Although it is difficult for a child with ADHD to be approved for SSI Disability benefits, those with severe ADHD who meet the SSI program’s requirements have a chance of being awarded benefits. One of the first requirements is that your child shows all of the symptoms of ADHD, which include the following: severe hyperactivity, severe inattentiveness, and severe impulsiveness. The first requirement is one that applies to both children under the age of 3 and children aging from 3-18 years of age. Although the requirements are similar, they do differ for these two separate age groups. Most children aren’t diagnosed with ADHD until they are older than 3 years old, which is why there is need for two separate age group requirements: those under the age of 3 years and those who range from 3 years to 18 years.

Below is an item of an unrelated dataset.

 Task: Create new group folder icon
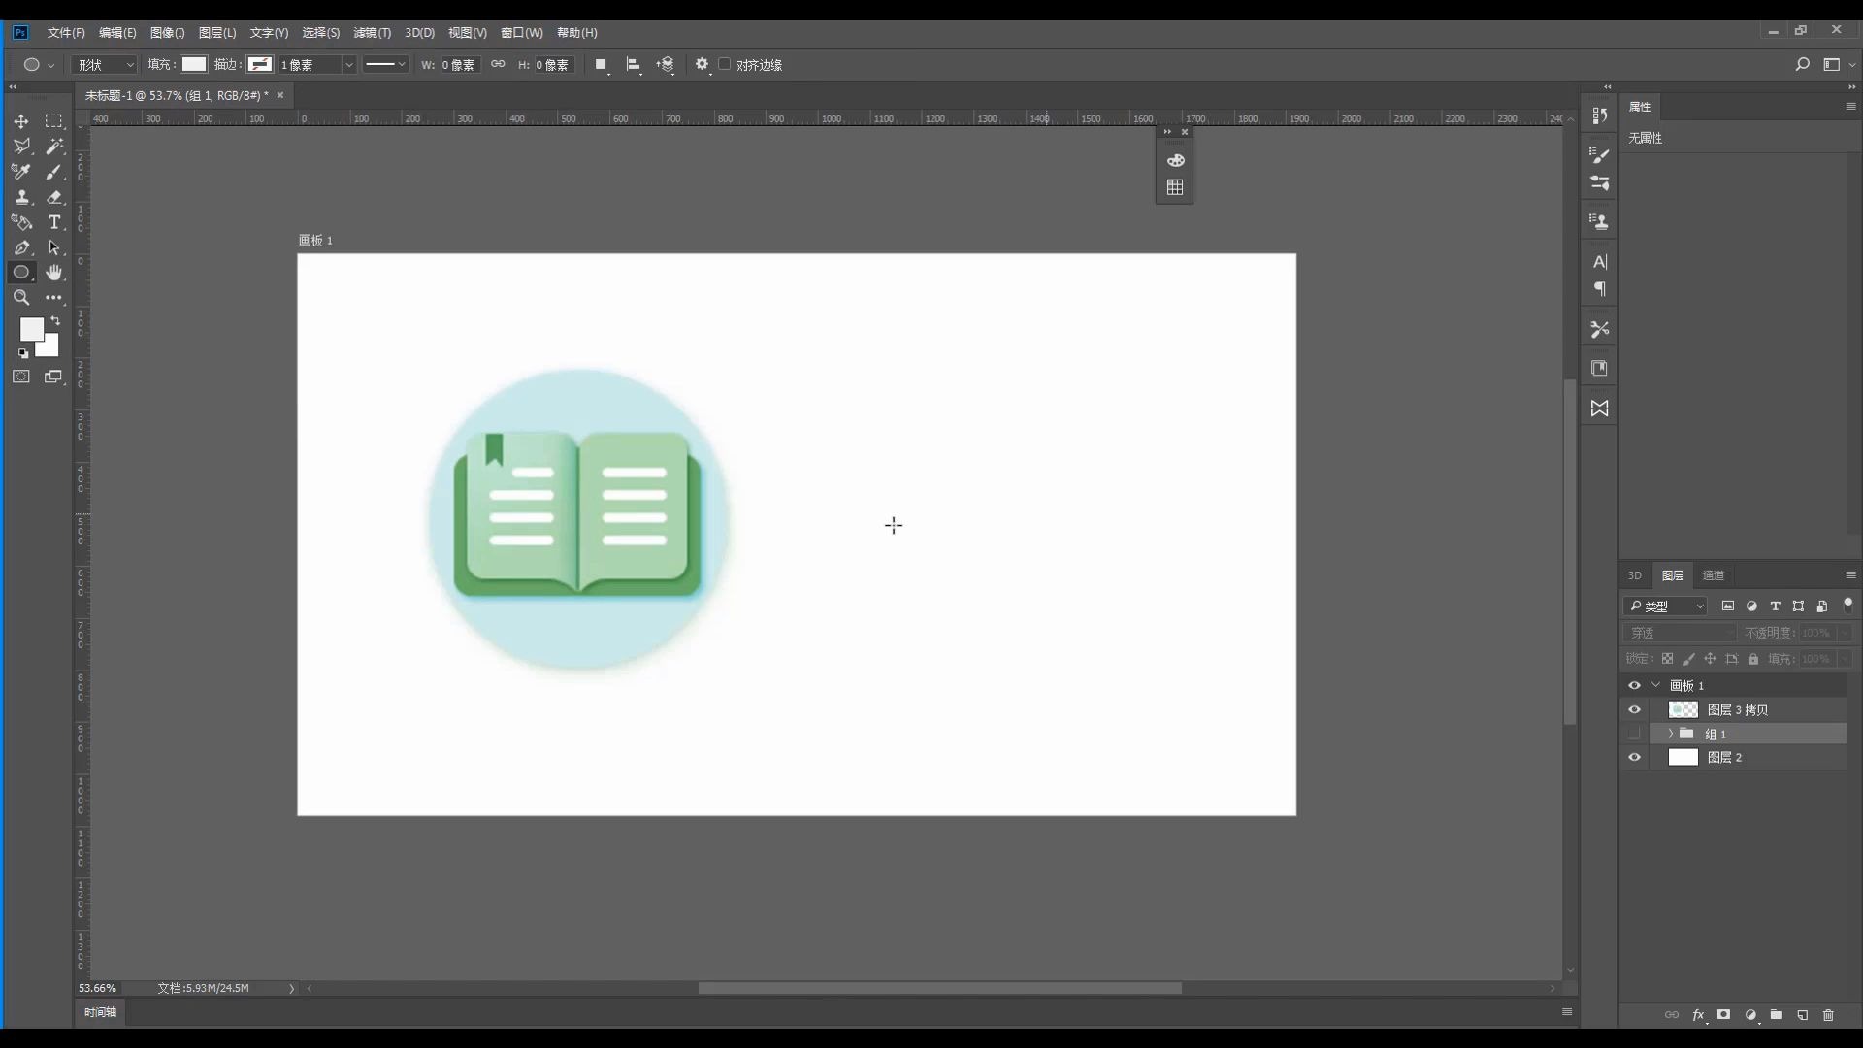[x=1776, y=1015]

The latter group (3-18 years) must have evidence that they have extreme difficulty in at least two of the following four areas in comparison to their peers: issues in cognitive functions, personal functions, social functions, or issues with persistency/ concentration. As previously mentioned, there must be evidence of these difficulties such as medical treatment/documentation, evaluations or notes from teachers and parents regarding the child’s history with ADHD, or results from a type of standardized testing the measures the child’s abilities and/or development.

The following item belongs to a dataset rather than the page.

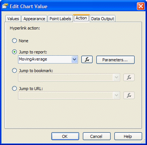Click the Edit Chart Value title icon
The height and width of the screenshot is (145, 147).
(x=5, y=6)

For children who are younger than 3 years old, the Social Security Administration looks for any evidence of developmental issues that result from ADHD symptoms. They must see that your child has developmental delays in cognitive functions, personal functions, social functions, concentration, or in their fine motor development. Being as this particular age group is younger and unlikely to be diagnosed with ADHD just yet, there is a much smaller chance of them being granted benefits.

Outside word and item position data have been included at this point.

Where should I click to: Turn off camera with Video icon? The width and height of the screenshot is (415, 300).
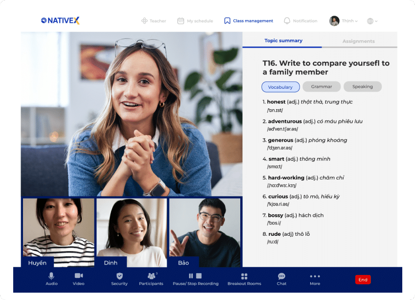[x=78, y=276]
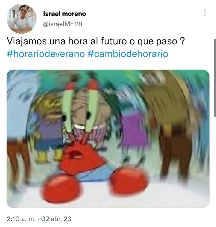
Task: Click the 02 abr. 23 date
Action: point(56,219)
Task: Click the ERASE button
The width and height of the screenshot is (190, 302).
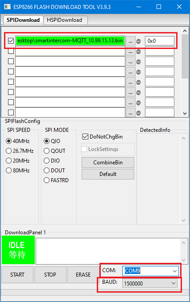Action: tap(83, 275)
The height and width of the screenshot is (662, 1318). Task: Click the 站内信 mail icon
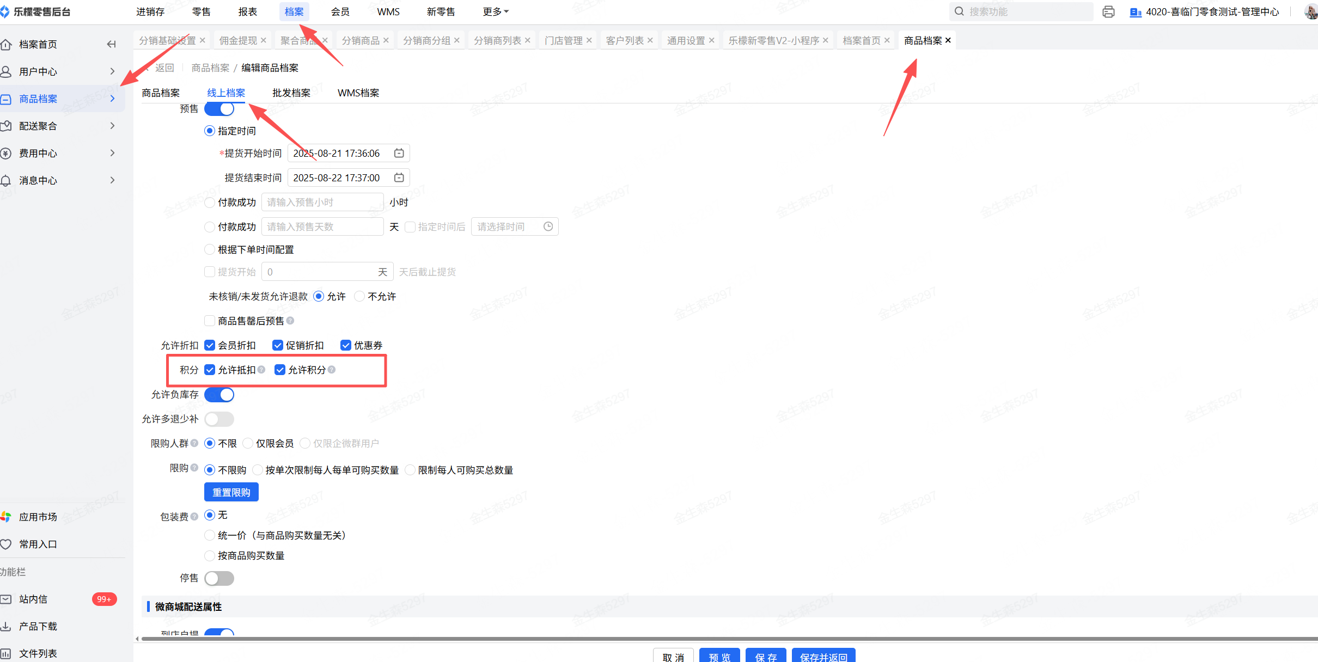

A couple of other factors that will play into your child’s eligibility is whether or not they work and how well they do in school. Much like with adults applying for Social Security, there is a limit on how much money a child could make a month all the while still being eligible. Some older children may have jobs, if this is the case they cannot earn more than $1,040 per month and still be eligible. In regards to school, the Social Security Administration needs to see how ADHD affects your child in their development. If ADHD has such a negative effect on their school and learning, it could lead to further issues down the road. So it is necessary that there is sufficient evidence (such as standardized tests, teacher notes, progress reports, etc.) to prove your child’s ADHD is disabling to their learning and developmental progress.
Having to gather all of the evidence needed to prove your child’s ADHD is disabling enough can be a headache, especially if there is only a small chance they will be approved for SSI Disability benefits. However, it has been shown that having a lawyer represent your case has a higher approval rate compared to those who chose to represent themselves alone. So, although chances are small, there is still hope for being approved.